◆ **Data to process**
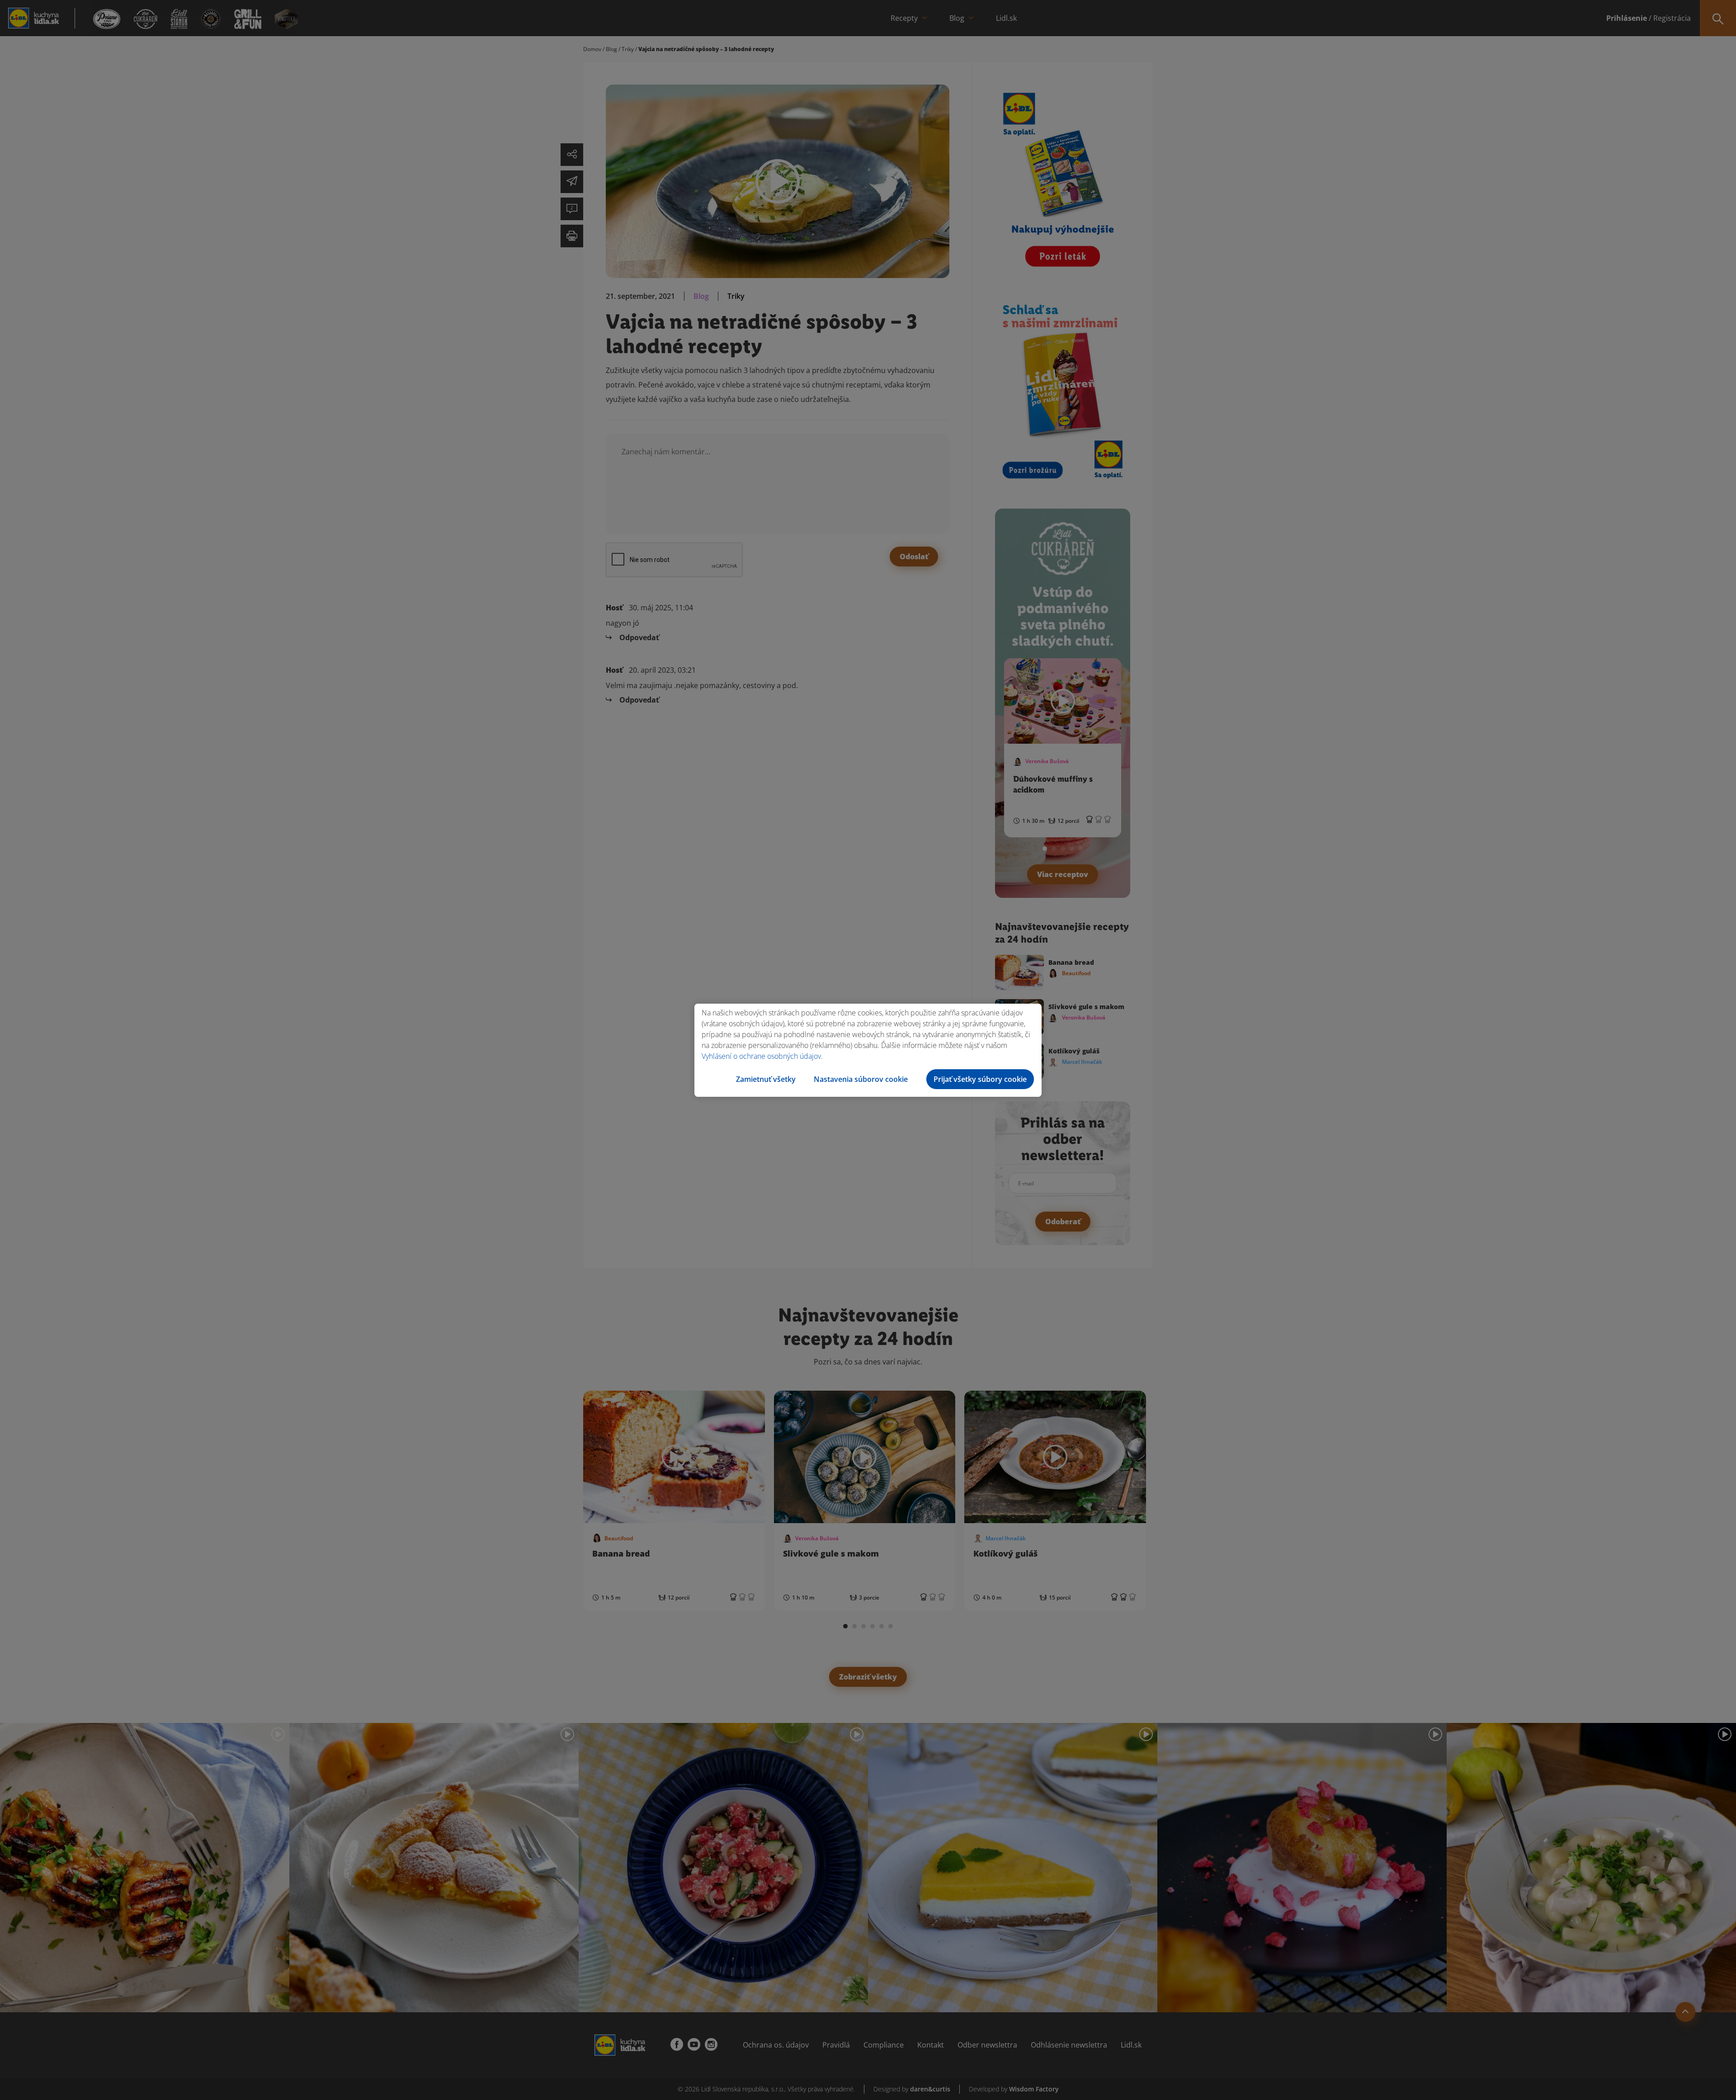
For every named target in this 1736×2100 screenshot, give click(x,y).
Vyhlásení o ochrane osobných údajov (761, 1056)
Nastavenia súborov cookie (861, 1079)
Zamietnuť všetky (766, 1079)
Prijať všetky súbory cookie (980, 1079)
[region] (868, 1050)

◆ **Exercise brief**
Pictures do not belong in the copy. Please reproduce the entries above exactly otherwise.

◆ **Answer box**
For every named target in this 1736×2100 screenshot, give click(x,y).
Vyhlásení o ochrane osobných údajov (761, 1056)
Nastavenia súborov cookie (861, 1079)
Zamietnuť všetky (766, 1079)
Prijať všetky súbory cookie (980, 1079)
[region] (868, 1050)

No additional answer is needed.